Thequestion is to find out a solution of differential equation $$x^2+y^2+2(\frac{dy}{dx})^2+2y\frac{d^2y}{dx^2}+2=0$$
I noticed that $\frac{d^2(x^2+y^2)}{dx^2}=2(\frac{dy}{dx})^2+2y\frac{d^2y}{dx^2}+2$So that the differential equation reduces to $$x^2+y^2+\frac{d^2(x^2+y^2)}{dx^2}=0$$I couldn't proceed after this.Any ideas.thanks.

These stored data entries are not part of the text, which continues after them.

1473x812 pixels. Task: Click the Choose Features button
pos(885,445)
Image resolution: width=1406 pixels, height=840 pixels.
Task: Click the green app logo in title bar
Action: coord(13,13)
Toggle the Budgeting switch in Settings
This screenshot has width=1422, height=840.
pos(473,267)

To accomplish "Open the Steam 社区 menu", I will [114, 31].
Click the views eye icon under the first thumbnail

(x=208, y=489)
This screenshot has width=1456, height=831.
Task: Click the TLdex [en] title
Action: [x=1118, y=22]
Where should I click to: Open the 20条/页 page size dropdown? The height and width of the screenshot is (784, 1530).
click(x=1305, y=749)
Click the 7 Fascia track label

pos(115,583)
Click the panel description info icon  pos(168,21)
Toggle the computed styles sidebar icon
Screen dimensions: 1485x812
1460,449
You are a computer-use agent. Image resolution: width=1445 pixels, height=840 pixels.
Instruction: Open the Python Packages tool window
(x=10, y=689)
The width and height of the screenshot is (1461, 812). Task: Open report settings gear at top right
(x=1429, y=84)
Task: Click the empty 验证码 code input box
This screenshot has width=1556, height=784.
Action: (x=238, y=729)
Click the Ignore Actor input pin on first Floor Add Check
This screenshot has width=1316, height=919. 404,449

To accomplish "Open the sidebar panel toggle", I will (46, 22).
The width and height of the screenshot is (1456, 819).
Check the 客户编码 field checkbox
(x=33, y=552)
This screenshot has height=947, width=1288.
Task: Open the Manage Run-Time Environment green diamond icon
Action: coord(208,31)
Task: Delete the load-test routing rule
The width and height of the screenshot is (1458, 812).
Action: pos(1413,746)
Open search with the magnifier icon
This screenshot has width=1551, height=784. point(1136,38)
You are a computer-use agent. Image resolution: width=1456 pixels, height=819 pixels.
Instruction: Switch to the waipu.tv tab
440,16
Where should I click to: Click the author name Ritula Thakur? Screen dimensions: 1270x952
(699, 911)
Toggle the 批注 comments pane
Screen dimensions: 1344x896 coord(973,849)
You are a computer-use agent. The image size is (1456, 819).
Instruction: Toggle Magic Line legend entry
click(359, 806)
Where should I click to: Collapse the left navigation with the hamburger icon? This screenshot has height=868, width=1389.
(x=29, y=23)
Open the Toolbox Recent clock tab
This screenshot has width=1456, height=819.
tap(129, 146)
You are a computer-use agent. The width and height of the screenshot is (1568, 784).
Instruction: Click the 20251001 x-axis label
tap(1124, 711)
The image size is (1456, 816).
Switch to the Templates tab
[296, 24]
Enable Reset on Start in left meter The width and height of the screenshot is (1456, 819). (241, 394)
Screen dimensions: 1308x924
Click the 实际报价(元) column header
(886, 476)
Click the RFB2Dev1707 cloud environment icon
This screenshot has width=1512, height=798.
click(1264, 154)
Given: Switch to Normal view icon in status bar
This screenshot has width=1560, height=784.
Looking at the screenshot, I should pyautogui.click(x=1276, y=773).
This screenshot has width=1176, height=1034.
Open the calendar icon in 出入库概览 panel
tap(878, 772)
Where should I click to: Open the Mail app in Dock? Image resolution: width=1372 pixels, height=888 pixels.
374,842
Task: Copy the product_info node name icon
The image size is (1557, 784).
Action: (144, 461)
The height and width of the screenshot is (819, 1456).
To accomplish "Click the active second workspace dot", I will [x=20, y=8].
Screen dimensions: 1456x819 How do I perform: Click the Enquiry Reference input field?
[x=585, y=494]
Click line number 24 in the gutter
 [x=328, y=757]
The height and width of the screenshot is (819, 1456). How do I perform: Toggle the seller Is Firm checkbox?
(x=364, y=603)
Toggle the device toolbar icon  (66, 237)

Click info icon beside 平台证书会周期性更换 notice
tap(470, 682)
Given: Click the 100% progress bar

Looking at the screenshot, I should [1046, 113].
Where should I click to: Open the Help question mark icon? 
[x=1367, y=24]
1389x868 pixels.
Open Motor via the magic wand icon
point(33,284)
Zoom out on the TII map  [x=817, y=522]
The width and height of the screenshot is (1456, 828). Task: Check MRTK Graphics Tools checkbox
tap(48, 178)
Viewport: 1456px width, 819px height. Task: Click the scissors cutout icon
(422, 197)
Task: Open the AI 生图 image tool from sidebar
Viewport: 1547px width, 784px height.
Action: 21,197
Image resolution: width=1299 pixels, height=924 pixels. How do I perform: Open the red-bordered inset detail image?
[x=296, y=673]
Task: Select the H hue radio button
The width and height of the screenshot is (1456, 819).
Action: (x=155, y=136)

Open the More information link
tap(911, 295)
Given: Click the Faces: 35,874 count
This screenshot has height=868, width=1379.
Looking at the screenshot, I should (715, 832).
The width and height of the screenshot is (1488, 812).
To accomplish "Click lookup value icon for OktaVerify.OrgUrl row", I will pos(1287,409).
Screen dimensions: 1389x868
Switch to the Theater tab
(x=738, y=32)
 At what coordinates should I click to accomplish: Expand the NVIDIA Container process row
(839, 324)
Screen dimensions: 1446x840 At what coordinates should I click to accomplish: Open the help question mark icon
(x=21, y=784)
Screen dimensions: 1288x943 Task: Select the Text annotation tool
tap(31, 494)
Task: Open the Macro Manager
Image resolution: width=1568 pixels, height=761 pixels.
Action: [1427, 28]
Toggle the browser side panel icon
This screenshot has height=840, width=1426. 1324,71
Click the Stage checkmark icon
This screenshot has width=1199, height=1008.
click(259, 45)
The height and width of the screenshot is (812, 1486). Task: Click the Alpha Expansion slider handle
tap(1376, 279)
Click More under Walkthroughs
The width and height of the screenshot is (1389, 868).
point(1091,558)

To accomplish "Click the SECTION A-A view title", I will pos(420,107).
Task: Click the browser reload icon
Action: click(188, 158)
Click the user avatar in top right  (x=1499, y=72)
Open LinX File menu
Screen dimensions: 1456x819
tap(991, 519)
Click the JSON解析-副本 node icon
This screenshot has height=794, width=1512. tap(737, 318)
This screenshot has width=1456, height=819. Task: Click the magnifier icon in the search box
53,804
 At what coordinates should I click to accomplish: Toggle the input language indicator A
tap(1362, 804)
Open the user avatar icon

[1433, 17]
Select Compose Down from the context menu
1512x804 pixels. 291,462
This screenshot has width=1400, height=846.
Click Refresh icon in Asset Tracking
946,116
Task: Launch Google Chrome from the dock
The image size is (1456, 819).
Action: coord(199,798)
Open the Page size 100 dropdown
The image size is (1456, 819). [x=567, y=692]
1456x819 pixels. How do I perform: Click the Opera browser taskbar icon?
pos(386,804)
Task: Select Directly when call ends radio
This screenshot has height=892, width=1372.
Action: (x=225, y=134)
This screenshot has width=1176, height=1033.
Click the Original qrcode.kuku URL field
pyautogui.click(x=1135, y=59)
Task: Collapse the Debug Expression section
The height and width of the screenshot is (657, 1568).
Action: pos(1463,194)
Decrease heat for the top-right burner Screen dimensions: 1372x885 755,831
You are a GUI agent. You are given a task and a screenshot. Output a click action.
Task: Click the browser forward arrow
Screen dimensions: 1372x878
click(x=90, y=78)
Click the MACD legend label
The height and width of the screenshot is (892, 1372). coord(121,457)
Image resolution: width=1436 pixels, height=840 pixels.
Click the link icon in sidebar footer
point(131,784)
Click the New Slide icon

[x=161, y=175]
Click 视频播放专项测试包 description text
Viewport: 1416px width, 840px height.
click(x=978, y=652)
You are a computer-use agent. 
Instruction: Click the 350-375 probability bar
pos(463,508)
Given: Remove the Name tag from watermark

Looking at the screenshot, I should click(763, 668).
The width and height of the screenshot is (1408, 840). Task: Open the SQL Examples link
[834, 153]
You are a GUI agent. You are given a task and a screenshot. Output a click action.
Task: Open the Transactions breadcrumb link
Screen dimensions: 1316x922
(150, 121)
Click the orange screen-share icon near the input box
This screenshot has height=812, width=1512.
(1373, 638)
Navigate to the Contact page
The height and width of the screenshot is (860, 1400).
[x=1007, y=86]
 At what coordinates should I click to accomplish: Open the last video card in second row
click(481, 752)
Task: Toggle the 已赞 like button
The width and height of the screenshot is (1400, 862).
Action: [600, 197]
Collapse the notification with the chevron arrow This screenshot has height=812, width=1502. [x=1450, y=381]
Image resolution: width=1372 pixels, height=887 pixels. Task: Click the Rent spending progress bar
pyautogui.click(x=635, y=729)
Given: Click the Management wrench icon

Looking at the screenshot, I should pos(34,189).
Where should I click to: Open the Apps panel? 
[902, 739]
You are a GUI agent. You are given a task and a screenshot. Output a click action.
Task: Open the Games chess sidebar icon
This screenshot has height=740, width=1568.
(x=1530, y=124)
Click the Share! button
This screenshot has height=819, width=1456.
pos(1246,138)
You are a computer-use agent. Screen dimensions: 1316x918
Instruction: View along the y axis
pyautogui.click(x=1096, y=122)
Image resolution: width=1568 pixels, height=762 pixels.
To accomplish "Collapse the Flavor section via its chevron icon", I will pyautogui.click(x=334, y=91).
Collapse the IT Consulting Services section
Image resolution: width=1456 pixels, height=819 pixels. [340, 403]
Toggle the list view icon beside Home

let $v = x^2 + y^2$ $$v + \frac{d^2v}{dx^2} = 0$$
$$v = c_1\sin x + c_2 \cos x$$ $$ y^2 = c_1\sin x + c_2 \cos x -x^2$$
EDIT:
As requested by OP Ill show why the solution to $v ''+ v =0$
We first start by assuming $v = e^{kx}$ for some unknown constant $k$. We substitute this back into our differential equation to get $$k^2e^{kx} + e^{kx} = 0$$ Which is true only when $k = \pm i$ so the solution can be written as $$ v= c_1e^{-ix} + c_2e^{ix}$$ However it is generally more appropriate to avoid complex numbers so we find another basis for our solution
One being when $c_1 = c_2 = \frac{1}{2}$ which gives us $\frac{e^{ix} + e^{-ix}}{2} = \cos x$
Another being when $c_1 = 1/2$, $c_2 = -1/2i$ which gives us $\frac{e^{ix} - e^{-ix}}{2i} = \sin x$ So this therefore gives us our new basis.
Hint: So if $u = x^2 + y^2$, you need to solve $u'' + u = 0$. Surely you know how to do that?